Algumas chapas passam pelo processo de resinagem, nos quais as chapas ao serem levigadas são levadas ao forno, para serem aquecidas e depois aplicadas uma resina, que penetra no material, aumentando sua resistência e, depois retornam ao polimento para terminar o processo.
Algumas chapas são teladas, onde uma tela de fibra é aplicada sobre a face oposta a ser polida, sendo colada com resina. A principal finalidade desse processo de telagem é aumentar a resistência do material em materiais considerados frágeis no processo de polimento, um exemplo as rochas de origem pegmatíticas, que requerem uma menor tensão dos cabeçotes de polimento.

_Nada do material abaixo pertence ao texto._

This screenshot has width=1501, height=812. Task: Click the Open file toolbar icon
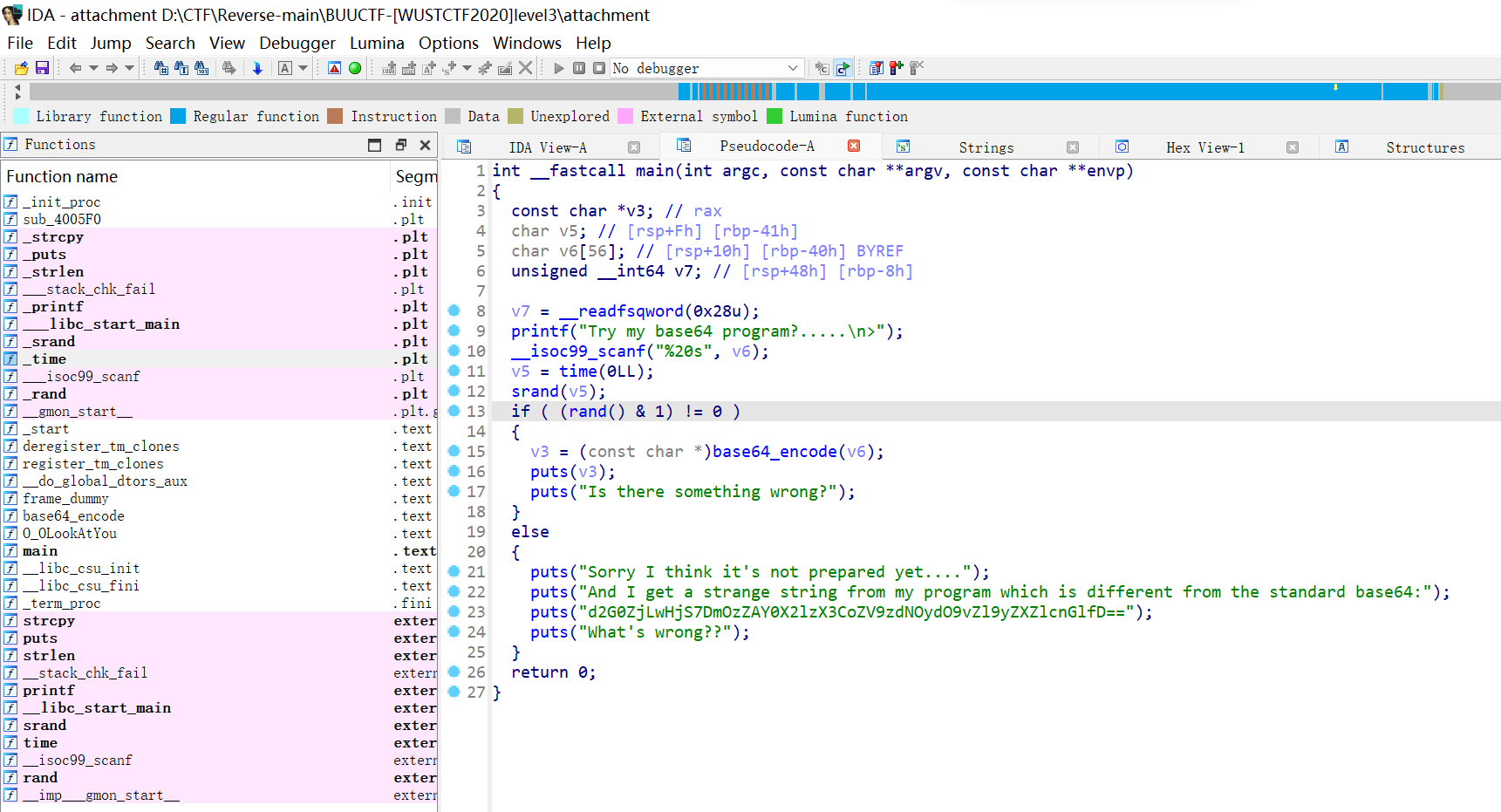(x=22, y=68)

Para confecção das peças sob medidas, as chapas são quebradas em pedaços ou cortadas com uma serra manual pelo cortador. Depois são levadas até a cortadeira de disco diamantado, onde o operador irá cortar as peças de acordo com as medidas solicitadas.
Através de gabaritos (pedaços de chapa recortada com medidas padronizadas), o cortador prepara o carrinho da cortadeira para a peça sair com a medida exata. Com esse processo há uma perda de material, essas sobras podem ser reutilizadas como pisos, soleiras e rodapés, mas tendo variações no padrão do material.
Essas peças recortadas da chapa se tornam peças acabadas como tampos, bancadas, soleiras e outras peças de acordo com o que o cliente pede, passando por um processo manual de acabamento através do uso de rebolos abrasivos, onde já existem máquina automáticas que fazem esse serviço. O acabamento mais usado é o lustre na espessura do material recortado, assim como o polimento, utiliza uma sequência de abrasivos para deixar polida na espessura do material.
Assim como na serragem, existe a geração de lama abrasivas e cacos de rochas como resíduos dessa fase.